TEXT EXCERPT:
March 25, 2009

A Culture of Anti-Materialism

The problem with our culture of consumerism is that it leans toward the power of docetism. Consumerism is never the drive to gather and store up our goods, it is the drive to replace our current goods with something else. Consumerism in essence denies material reality by always pointing beyond the product toward images and the insatiable desire to be clean, fresh, new, healthy, young, bold, smart, funny or whatever else we are told we are lacking.

Hear Rowan Williams', Archbishop of Canterbury's words (go here to listen or read in full):
'..... far from being a materialist culture, we are a culture that is resentful about material reality, hungry for anything and everything that distances us from the constraints of being a physical animal subject to temporal processes, to uncontrollable changes and to sheer accident.''
The economics of consumption are based on a belief in progress. Thus, for example, when our country and world face the first shrinking global market since WWII, we must realize that this is inevitable and necessary. Do you really believe that we can create a market that will be ever increasing, ever profitable, ever growing?

There seems to be an ontology based on the myth of progress that produces the epistemology that says we can overcome aging, dying, sickness, disease, poverty, etc. Sure these are all well and noble pursuits (obviously some more than others), but reality doesn't seem to work this way. We must work toward solutions to the above mentioned problems, not by trying to defy the reality of the world and ecological economics, but by living faithfully within the means given to us on this planet. An ever expanding market is unsustainable. Rising tides raises all boats, good for the boat owners, and drowns all boat builders.

For every summer there must be a winter, for every birth a death. The market must shrink, it must go up and down in ways that are meaningful. Shrinking is part of the ontology of earth, the seasons, the tide, the ebb and flow. Markets, governments, and people die to make room for new ones.

Other notables from Rowan Williams "Ethics, Economics, and Global Justice:"

We are delivered or converted not simply by resolving in a vacuum to be less greedy, but by understanding what it is to live as an organism which grows and changes and thus is involved in risk. We change because our minds or mindsets are changed and steered away from certain powerful but toxic myths. ...the state that promises maximised choice and minimal risk, is in serious danger of encouraging people to forget two fundamentals of economic reality – scarcity as an inexorable truth about a materially limited world, and concrete productivity and added value as the condition for increasing purchasing power or liberty, and thus sustaining any kind of market. The tension between these two things is, of course, at the heart of economic theory, and imbalance in economic reality arises when one or the other dominates for too long, producing an unhealthily controlled economy (scarcity-driven) or an unhealthily hyperactive and ill-regulated economy (based on the simple expansion of purchasing power). But forget that tension and what happens is not stability but plain confusion and fantasy. We have woken up belatedly to the results of behaving as though scarcity could be indefinitely deferred: the ecological crisis makes this painfully clear. Implied in what has just been said is a recognition of the dangers of 'growth' as an unexamined good. Growth out of poverty, growth towards a degree of intelligent control of one's circumstances, growth towards maturity of perception and sympathy – all these are manifestly good and ethically serious goals, and, as has already been suggested, there are ways of conducting our economic business that could honour and promote these. A goal of growth simply as an indefinite expansion of purchasing power is either vacuous or malign – malign to the extent that it inevitably implies the diminution of the capacity of others in a world of limited resource. Remember the significance of scarcity and vulnerability in shaping a sense of what ethical behaviour looks like.

Saved data entries:
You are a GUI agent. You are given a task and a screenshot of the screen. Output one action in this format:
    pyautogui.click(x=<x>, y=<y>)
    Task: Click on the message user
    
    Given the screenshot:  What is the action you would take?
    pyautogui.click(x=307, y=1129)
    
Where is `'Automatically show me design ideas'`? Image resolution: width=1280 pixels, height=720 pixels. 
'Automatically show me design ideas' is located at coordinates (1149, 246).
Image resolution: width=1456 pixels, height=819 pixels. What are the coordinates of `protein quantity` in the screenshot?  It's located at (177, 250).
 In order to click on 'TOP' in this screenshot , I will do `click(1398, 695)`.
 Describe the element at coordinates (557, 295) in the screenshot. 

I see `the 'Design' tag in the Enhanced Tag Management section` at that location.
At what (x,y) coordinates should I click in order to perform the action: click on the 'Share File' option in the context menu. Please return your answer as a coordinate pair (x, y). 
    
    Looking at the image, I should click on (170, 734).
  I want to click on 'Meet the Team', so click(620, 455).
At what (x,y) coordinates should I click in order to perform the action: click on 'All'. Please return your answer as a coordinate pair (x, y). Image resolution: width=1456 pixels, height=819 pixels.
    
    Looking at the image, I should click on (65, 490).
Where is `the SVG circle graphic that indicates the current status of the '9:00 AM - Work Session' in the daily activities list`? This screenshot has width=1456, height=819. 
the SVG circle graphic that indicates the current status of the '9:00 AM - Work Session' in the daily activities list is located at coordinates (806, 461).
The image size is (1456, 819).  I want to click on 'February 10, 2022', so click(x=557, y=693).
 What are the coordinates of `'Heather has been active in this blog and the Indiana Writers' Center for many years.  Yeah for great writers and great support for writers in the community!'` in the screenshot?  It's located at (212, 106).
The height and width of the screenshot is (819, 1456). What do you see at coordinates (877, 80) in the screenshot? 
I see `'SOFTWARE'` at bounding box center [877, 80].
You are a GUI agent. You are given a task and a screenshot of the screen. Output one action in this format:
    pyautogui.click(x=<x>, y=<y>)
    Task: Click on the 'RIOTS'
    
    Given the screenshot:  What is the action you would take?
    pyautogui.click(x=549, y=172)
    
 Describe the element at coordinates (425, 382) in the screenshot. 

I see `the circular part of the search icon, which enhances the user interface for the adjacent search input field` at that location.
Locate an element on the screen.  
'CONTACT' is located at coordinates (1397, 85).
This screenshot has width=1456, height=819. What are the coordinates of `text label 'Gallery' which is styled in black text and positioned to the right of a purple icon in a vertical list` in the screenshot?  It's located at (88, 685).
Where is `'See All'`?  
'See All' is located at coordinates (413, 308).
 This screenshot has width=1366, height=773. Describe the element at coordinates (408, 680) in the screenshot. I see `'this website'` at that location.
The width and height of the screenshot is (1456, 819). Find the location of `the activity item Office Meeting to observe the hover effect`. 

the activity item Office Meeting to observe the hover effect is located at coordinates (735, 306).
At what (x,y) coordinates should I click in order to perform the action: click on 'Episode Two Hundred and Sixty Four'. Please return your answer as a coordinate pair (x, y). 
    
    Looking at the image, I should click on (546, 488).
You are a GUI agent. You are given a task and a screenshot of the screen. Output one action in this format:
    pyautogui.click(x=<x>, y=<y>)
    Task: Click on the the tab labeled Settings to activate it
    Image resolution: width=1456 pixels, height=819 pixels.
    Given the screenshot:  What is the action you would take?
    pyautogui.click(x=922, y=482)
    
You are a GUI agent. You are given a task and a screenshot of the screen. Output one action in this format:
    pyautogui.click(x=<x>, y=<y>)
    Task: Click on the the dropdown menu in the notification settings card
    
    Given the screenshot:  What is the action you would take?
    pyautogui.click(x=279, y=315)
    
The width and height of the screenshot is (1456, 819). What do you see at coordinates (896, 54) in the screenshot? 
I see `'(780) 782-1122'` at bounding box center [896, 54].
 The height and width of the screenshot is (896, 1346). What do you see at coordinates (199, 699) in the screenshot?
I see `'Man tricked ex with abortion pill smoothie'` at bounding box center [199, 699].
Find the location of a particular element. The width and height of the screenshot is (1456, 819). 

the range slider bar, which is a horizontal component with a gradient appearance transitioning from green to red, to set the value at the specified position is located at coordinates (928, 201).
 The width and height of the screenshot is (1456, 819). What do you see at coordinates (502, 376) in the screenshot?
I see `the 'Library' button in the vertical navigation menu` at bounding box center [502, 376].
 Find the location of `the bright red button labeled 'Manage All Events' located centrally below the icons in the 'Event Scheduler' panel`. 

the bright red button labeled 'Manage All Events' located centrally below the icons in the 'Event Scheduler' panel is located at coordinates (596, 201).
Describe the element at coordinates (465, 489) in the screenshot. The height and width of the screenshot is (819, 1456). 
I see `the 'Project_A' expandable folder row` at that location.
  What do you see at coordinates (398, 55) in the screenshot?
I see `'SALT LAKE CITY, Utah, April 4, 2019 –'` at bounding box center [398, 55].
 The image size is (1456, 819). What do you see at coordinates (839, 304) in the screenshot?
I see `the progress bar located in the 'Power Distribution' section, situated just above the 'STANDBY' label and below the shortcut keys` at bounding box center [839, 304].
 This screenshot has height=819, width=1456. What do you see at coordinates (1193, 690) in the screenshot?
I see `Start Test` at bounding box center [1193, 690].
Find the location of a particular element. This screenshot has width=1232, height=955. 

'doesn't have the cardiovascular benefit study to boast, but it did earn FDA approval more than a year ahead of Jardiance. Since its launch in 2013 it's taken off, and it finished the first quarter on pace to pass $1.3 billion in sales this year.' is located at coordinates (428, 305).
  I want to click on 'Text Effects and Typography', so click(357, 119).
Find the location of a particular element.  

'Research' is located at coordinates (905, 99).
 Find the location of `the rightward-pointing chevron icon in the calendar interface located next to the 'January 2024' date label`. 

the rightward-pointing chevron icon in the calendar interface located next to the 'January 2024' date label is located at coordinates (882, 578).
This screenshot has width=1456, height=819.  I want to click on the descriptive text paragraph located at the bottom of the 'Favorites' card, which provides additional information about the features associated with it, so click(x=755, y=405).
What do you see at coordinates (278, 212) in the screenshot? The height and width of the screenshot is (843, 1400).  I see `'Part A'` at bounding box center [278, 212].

EXERCISE TASKS:
1. Output the passage of the post on consumerism that begins at the words "March 25, 2009" and stops after the words "we are lacking.".
2. In the post on consumerism, what states does the insatiable desire that consumerism points toward want us to be? List every one the text names.
3. According to the post on consumerism, what are the economics of consumption based on?

RESPONSE LIST:
1.
March 25, 2009

A Culture of Anti-Materialism

The problem with our culture of consumerism is that it leans toward the power of docetism. Consumerism is never the drive to gather and store up our goods, it is the drive to replace our current goods with something else. Consumerism in essence denies material reality by always pointing beyond the product toward images and the insatiable desire to be clean, fresh, new, healthy, young, bold, smart, funny or whatever else we are told we are lacking.

2. clean, fresh, new, healthy, young, bold, smart, funny

3. A belief in progress.